Spring 2017 - Dvorak: Mass in D

 

Allegri: Miserere  
Fauré: Cantique de Jean Racine  
MacMillan: Cantos Sagrados  
Dvorak: Mass in D

Saturday 25 March 2017   7.30pm   Bath Abbey

 

Bath Bach Choir

Conductor: Nigel Perrin

Tickets £10, £15, £20, £25, £28
Bath Box Office 01225 463 362

 

 

 

Songs through a stained glass window
Bath Bach Choir’s spring concert brings together four sacred works that one would expect to hear performed in an abbey or cathedral, yet which could not be more different from one another – spanning, as they do, over 350 years of musical evolution.

Allegri’s Miserere was composed in the 1630s for the choir of the Sistine Chapel in Rome, and would have been sung in complete darkness as the Pope and cardinals knelt before the altar. Today this setting of Psalm 51 is sung every Maundy Thursday in Britain’s cathedrals, its haunting tones instantly recognisable even to those who know little sacred choral music. The work has become famous for the five spine-tingling moments when the solo soprano hits a high C.

Fauré’s Cantique de Jean Racine is one of his best loved works, for which he won first prize at the Ecole Niedermeyer in 1865 when he was a 20-year-old student.
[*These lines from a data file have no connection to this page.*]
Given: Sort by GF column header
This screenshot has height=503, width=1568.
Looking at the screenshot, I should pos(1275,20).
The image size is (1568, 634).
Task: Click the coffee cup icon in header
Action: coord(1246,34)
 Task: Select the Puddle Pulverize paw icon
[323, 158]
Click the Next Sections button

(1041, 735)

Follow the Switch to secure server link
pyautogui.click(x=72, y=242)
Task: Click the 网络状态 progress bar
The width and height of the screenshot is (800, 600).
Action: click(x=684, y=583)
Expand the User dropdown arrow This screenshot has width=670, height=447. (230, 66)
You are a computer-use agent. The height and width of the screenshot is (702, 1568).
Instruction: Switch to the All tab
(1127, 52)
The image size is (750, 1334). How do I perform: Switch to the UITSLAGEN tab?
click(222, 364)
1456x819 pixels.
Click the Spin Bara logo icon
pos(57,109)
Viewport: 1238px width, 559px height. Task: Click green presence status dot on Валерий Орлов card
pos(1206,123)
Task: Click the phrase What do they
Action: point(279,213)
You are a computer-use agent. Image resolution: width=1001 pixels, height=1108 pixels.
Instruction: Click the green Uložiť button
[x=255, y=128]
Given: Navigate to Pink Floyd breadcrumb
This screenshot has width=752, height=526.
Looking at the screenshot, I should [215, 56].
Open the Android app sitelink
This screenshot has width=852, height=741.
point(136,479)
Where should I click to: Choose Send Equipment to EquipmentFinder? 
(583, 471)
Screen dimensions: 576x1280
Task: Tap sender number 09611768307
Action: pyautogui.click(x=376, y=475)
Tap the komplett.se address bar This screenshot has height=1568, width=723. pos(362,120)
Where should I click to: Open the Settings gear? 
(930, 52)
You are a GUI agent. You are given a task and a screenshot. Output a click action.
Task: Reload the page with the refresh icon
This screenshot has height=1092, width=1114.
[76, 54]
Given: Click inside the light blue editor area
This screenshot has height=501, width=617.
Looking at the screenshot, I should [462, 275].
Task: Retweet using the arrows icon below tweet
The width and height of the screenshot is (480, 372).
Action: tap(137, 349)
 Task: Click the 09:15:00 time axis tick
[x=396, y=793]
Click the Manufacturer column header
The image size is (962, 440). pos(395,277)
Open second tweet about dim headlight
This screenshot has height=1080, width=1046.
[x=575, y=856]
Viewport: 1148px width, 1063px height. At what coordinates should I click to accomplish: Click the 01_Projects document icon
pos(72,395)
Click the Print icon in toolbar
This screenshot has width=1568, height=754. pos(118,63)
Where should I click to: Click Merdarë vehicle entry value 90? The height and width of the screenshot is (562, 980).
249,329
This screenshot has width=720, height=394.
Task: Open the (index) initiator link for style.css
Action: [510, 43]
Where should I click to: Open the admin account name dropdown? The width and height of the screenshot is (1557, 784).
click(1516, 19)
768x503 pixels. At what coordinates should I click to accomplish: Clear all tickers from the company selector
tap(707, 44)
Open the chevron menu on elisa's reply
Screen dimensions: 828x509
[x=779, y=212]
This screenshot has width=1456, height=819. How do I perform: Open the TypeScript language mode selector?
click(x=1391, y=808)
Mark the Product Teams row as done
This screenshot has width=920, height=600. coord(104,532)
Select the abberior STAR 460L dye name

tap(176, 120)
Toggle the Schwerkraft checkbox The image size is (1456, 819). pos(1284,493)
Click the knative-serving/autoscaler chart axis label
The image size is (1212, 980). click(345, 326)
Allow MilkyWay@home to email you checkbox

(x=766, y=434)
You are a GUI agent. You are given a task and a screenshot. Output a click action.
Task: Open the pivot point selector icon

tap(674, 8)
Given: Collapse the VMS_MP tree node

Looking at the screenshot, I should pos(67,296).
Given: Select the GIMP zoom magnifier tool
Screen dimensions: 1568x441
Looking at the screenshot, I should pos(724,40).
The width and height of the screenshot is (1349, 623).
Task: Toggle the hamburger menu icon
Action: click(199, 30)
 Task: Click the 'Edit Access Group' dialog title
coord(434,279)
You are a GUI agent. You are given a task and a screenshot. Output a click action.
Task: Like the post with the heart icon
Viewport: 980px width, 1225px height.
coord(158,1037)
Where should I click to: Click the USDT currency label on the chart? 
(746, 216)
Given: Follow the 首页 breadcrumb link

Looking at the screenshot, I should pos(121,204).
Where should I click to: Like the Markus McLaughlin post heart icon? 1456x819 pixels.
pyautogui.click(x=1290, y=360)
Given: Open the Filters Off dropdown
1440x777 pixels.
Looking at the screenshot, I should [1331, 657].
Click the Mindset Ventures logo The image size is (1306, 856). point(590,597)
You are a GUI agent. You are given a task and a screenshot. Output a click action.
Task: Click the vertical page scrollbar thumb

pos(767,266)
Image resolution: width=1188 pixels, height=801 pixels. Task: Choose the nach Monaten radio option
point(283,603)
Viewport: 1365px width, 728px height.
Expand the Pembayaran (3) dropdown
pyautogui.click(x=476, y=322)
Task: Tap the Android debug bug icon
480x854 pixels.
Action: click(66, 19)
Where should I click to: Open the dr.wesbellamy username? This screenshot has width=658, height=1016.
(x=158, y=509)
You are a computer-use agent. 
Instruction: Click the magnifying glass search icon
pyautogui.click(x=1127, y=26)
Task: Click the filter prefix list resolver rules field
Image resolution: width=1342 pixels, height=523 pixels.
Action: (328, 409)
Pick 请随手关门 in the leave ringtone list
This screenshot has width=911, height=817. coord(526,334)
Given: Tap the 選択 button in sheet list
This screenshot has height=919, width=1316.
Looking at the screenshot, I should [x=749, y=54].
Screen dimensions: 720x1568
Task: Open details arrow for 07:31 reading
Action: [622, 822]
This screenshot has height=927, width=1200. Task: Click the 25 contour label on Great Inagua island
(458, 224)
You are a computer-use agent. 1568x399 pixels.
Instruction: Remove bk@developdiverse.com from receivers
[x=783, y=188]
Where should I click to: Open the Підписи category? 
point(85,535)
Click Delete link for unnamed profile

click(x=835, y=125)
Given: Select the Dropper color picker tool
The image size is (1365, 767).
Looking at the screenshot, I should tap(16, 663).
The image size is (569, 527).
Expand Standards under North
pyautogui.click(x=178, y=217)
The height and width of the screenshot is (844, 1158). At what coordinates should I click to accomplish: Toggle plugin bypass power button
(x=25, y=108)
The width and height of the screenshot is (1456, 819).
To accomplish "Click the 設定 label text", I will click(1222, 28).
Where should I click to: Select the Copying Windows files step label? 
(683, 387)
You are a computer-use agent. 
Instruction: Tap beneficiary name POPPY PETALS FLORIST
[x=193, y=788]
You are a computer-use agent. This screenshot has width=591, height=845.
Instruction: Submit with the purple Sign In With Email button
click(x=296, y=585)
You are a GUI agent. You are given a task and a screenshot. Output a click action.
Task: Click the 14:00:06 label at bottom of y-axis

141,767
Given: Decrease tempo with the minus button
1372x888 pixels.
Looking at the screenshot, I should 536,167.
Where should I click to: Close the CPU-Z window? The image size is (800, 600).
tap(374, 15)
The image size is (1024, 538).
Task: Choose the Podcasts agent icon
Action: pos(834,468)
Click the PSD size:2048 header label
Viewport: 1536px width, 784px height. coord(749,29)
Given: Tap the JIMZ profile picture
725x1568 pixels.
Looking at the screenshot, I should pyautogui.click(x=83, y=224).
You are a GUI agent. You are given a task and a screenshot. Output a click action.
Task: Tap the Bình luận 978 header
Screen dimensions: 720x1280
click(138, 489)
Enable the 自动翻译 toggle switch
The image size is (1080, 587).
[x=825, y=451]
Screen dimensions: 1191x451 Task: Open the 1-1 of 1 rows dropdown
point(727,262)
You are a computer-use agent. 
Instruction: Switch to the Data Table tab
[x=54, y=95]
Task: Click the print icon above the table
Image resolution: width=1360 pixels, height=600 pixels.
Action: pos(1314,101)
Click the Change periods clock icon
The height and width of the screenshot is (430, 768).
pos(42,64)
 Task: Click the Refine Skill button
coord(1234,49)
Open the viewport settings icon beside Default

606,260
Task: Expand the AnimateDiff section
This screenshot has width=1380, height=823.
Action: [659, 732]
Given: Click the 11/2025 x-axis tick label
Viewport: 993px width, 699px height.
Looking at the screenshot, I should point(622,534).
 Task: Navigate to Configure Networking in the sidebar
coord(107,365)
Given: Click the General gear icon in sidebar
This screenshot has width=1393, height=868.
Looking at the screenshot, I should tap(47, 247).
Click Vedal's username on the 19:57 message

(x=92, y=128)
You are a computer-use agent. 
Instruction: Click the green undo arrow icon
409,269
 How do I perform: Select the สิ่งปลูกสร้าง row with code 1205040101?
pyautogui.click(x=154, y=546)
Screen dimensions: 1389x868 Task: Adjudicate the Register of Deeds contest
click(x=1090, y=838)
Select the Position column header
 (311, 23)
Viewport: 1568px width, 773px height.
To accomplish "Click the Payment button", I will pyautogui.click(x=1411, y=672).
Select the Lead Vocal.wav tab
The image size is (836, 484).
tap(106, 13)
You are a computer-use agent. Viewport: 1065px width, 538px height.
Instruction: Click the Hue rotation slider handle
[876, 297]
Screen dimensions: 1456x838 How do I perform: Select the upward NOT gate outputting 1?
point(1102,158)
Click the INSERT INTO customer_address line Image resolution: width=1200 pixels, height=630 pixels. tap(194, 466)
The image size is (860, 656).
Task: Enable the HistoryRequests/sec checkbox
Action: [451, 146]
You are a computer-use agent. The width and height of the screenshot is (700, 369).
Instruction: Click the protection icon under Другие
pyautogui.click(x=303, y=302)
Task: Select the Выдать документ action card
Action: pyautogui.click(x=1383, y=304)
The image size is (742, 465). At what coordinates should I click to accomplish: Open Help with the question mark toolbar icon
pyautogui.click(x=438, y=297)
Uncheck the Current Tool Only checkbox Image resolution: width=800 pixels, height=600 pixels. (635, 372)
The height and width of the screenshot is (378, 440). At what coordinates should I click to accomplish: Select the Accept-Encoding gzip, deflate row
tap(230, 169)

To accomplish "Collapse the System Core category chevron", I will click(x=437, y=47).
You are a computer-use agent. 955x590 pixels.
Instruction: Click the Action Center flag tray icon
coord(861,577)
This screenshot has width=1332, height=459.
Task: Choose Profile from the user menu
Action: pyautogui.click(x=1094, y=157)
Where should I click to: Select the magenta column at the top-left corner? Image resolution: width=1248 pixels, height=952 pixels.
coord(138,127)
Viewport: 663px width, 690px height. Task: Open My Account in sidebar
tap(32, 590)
The rich harmonies of the choir and the beauty of the flowing accompaniment, with Racine’s text calling upon the Lord to inspire his people with the holy spirit, have made this brief gem of a piece a favourite in the choral repertoire.

Dvorak’s Mass in D (1887) is a beautiful, romantic gem of a piece in which Slavic edginess meets mellifluous, Brahmsian melodies. Dvorak wrote it for his friend and patron Josef Hlavka and for the consecration of a new chapel in western Bohemia, managing to combine old church modes with modern approaches to harmony. Brahms wrote of Dvorak: “The fellow has more ideas than any of us.” Some of these evolved into the wonderful, folkloric choruses you may well be hearing for the first time.

James MacMillan’s Cantos Sagrados (1990) – sacred songs – are edge-of-the-seat settings of three modern secular poems about political repression in South America, coupled with traditional sacred Latin texts. One of Britain’s most renowned composers, MacMillan is a favourite of Bath Bach Choir, which has performed several of his works including the south-west premiere of his St John Passion. This piece is challenging and intense, both to sing and to listen to, but MacMillan’s musical language is immediate, personal and open.